Perception is Reality
Doesn’t matter if we think the reaction is overblown. Perception is always reality. Look no further than the public panic buying at your grocery store. Schools, restaurants and bars closed, sporting events cancelled, shelter-in-place orders declared, our 401K accounts trashed. Our country, and world, effectively closed down like never before. Disruption to individuals, families, businesses and our culture is magnified beyond measurement compared to 9/11. Yes, this is serious. A time for us to evolve our products once again to be in step with our listeners’ changed wants, needs and desires of us.
Content Choices
We’ve all seen plenty of online discussions about our content choices. If we look at Radio history as our guide, the prior popular Morning Zoo concept evolved after 9/11. Shows became less wacky, more balanced. 3/11 has and will require other evolutions of us too. Right now, listeners want and need information about how to keep their families safe and functioning. They need help separating fact from fiction.
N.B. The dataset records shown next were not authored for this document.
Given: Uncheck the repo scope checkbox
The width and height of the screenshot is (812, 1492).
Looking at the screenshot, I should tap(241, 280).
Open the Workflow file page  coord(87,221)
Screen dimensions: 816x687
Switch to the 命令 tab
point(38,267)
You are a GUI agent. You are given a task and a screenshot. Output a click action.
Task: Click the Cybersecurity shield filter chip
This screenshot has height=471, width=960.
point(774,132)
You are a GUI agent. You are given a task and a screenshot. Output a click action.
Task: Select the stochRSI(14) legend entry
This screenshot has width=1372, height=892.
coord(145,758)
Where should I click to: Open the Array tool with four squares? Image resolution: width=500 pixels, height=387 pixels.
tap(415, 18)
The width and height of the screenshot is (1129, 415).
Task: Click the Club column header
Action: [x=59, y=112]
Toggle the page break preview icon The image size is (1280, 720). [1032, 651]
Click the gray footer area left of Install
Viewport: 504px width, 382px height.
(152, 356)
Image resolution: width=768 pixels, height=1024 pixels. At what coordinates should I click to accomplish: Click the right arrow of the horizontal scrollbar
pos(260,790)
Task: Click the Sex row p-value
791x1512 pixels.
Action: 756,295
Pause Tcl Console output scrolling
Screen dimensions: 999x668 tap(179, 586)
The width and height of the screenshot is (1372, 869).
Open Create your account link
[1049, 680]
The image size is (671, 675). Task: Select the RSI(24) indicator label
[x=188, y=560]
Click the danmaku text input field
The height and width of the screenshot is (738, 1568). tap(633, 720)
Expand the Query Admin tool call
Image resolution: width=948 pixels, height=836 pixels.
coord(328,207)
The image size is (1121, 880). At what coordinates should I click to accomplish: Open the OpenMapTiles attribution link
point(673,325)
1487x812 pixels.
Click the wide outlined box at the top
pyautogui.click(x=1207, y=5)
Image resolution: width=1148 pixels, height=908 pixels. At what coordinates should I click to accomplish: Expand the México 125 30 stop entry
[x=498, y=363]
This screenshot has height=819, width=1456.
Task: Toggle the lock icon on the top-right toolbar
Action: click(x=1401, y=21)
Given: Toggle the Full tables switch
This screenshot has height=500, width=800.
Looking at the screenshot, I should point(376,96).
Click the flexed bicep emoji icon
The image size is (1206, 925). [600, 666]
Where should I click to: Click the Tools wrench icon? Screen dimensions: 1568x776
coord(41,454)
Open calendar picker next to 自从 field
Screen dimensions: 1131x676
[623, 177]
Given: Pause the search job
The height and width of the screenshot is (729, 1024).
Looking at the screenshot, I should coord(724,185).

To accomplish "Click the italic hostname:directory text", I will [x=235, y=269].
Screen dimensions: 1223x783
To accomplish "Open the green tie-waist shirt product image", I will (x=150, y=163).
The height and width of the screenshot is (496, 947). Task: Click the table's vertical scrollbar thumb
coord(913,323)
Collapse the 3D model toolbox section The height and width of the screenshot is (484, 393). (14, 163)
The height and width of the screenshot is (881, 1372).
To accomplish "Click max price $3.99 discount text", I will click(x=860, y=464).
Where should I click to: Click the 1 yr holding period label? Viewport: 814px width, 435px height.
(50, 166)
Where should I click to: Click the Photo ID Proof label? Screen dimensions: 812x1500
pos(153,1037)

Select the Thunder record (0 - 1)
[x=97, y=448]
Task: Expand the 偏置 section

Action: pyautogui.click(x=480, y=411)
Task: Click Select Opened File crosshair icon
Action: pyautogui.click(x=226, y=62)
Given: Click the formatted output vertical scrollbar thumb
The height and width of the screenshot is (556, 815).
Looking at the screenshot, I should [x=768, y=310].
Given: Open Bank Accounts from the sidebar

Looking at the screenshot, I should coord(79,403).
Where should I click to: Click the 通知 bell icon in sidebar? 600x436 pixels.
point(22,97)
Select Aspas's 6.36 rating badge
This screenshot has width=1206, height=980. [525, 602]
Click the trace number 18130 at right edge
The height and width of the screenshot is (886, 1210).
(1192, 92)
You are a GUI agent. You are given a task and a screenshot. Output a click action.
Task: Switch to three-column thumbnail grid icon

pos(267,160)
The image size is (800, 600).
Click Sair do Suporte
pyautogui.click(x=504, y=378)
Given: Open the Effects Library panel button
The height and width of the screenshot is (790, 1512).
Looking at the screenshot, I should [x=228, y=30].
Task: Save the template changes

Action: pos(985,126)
Doesn’t mean we don’t laugh and talk about some of the ridiculous things we've done, seen and heard...we all need releases from the steady stream of bad news. But the balance is much more informational now. If you’re a morning show, hit your contacts list. Lots of LOCAL angles … doctors, mayors, health officials, first responders, people who have been infected, elected state and federal representatives, business owners, artists, concert promoters. These people want to speak to your audience and they have more credibility in their storytelling than us. You should want them on your show because they and their information are what makes you more valuable to your listeners than the people on the other station. Give your listeners what they want or they will be forced to go elsewhere to find it.
Information Updates
Commit to hourly news updates across all formats. Make sure to often promote the time listeners can hear and make appointments to tune in for those updates. “Get updates at 15-past every hour and breaking news at once.” No news department at your station or cluster? Team with a local TV partner, offering them all that free exposure in exchange for an hourly update. With lifestyles changed, Radio cume and TSL are disrupted and look a lot more like the holiday week between Christmas and New Year’s.
Proper Positioning
Audit your standard positioning to make sure it all still makes sense. Does some of the edgier stuff not fit right now? Add creative virus sweepers that tap into the emotion and give hope.
Music Movement
Review your active music library. Are there titles with lyrics that don’t fit in this new reality? Think about the library structure in general. People are craving for things to get back to a routine that is familiar to them. Think about making your library more familiar to be in-step with that. CHR, Hot AC, Country and Active Rock, more recurrent and late gold. Classic Hits and ACs, reintroducing some high-testing 70s. Classic Rock, less early 90s, more 70s. This can be a short-term tactic that can give a more familiar comfort to your listeners.
Yes, our lives changed forever on 3/11. We’re in uncharted territory. We all have a responsibility to keep the industry discussion going on how we should, and can, be confident enough of our products to evolve them to best serve our listeners’ current wants, needs and desires of us. The more collaborative discussions we have the better we’ll all be for them. It’s our moment to shine!